- [Excerpted data]:
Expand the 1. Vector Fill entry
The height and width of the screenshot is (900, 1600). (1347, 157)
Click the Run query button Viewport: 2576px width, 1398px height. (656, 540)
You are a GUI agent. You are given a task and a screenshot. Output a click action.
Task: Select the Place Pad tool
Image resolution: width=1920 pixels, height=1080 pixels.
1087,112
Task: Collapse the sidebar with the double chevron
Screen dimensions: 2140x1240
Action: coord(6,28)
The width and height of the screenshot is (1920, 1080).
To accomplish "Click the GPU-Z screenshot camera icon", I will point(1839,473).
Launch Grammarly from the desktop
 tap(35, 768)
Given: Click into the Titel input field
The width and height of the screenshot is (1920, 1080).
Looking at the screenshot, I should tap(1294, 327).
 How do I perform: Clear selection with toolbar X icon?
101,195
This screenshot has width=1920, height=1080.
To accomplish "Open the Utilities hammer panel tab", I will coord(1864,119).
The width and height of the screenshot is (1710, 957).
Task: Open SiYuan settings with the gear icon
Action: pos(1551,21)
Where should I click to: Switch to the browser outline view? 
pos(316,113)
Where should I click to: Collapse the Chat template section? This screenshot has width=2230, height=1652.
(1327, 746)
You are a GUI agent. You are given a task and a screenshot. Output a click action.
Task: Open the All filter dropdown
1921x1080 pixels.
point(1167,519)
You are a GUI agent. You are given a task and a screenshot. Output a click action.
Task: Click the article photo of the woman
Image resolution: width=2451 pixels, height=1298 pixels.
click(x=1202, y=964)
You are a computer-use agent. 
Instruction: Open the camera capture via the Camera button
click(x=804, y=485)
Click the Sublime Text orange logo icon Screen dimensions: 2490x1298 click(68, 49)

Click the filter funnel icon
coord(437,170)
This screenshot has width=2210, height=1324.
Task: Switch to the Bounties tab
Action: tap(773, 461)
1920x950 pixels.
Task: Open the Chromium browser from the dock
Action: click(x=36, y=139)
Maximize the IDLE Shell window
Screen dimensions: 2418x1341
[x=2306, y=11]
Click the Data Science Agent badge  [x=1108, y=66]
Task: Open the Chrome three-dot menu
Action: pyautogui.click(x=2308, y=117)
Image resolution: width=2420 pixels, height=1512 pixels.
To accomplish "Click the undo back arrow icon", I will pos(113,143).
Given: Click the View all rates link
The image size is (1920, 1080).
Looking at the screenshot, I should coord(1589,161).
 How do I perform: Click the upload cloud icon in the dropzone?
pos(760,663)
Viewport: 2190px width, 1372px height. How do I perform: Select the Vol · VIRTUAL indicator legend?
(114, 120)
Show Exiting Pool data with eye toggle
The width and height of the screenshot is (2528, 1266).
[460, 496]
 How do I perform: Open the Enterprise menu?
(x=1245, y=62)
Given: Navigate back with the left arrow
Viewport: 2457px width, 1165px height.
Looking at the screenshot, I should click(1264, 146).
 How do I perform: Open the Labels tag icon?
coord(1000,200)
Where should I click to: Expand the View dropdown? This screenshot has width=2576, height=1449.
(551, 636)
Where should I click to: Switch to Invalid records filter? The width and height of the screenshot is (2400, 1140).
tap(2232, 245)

- [Directions]: Print the records above exactly. Omit nothing.

- [Task response]:
Expand the 1. Vector Fill entry
The height and width of the screenshot is (900, 1600). (1347, 157)
Click the Run query button Viewport: 2576px width, 1398px height. (656, 540)
You are a GUI agent. You are given a task and a screenshot. Output a click action.
Task: Select the Place Pad tool
Image resolution: width=1920 pixels, height=1080 pixels.
1087,112
Task: Collapse the sidebar with the double chevron
Screen dimensions: 2140x1240
Action: coord(6,28)
The width and height of the screenshot is (1920, 1080).
To accomplish "Click the GPU-Z screenshot camera icon", I will point(1839,473).
Launch Grammarly from the desktop
 tap(35, 768)
Given: Click into the Titel input field
The width and height of the screenshot is (1920, 1080).
Looking at the screenshot, I should tap(1294, 327).
 How do I perform: Clear selection with toolbar X icon?
101,195
This screenshot has width=1920, height=1080.
To accomplish "Open the Utilities hammer panel tab", I will coord(1864,119).
The width and height of the screenshot is (1710, 957).
Task: Open SiYuan settings with the gear icon
Action: pos(1551,21)
Where should I click to: Switch to the browser outline view? 
pos(316,113)
Where should I click to: Collapse the Chat template section? This screenshot has width=2230, height=1652.
(1327, 746)
You are a GUI agent. You are given a task and a screenshot. Output a click action.
Task: Open the All filter dropdown
1921x1080 pixels.
point(1167,519)
You are a GUI agent. You are given a task and a screenshot. Output a click action.
Task: Click the article photo of the woman
Image resolution: width=2451 pixels, height=1298 pixels.
click(x=1202, y=964)
You are a computer-use agent. 
Instruction: Open the camera capture via the Camera button
click(x=804, y=485)
Click the Sublime Text orange logo icon Screen dimensions: 2490x1298 click(68, 49)

Click the filter funnel icon
coord(437,170)
This screenshot has width=2210, height=1324.
Task: Switch to the Bounties tab
Action: tap(773, 461)
1920x950 pixels.
Task: Open the Chromium browser from the dock
Action: click(x=36, y=139)
Maximize the IDLE Shell window
Screen dimensions: 2418x1341
[x=2306, y=11]
Click the Data Science Agent badge  [x=1108, y=66]
Task: Open the Chrome three-dot menu
Action: pyautogui.click(x=2308, y=117)
Image resolution: width=2420 pixels, height=1512 pixels.
To accomplish "Click the undo back arrow icon", I will pos(113,143).
Given: Click the View all rates link
The image size is (1920, 1080).
Looking at the screenshot, I should coord(1589,161).
 How do I perform: Click the upload cloud icon in the dropzone?
pos(760,663)
Viewport: 2190px width, 1372px height. How do I perform: Select the Vol · VIRTUAL indicator legend?
(114, 120)
Show Exiting Pool data with eye toggle
The width and height of the screenshot is (2528, 1266).
[460, 496]
 How do I perform: Open the Enterprise menu?
(x=1245, y=62)
Given: Navigate back with the left arrow
Viewport: 2457px width, 1165px height.
Looking at the screenshot, I should click(1264, 146).
 How do I perform: Open the Labels tag icon?
coord(1000,200)
Where should I click to: Expand the View dropdown? This screenshot has width=2576, height=1449.
(551, 636)
Where should I click to: Switch to Invalid records filter? The width and height of the screenshot is (2400, 1140).
tap(2232, 245)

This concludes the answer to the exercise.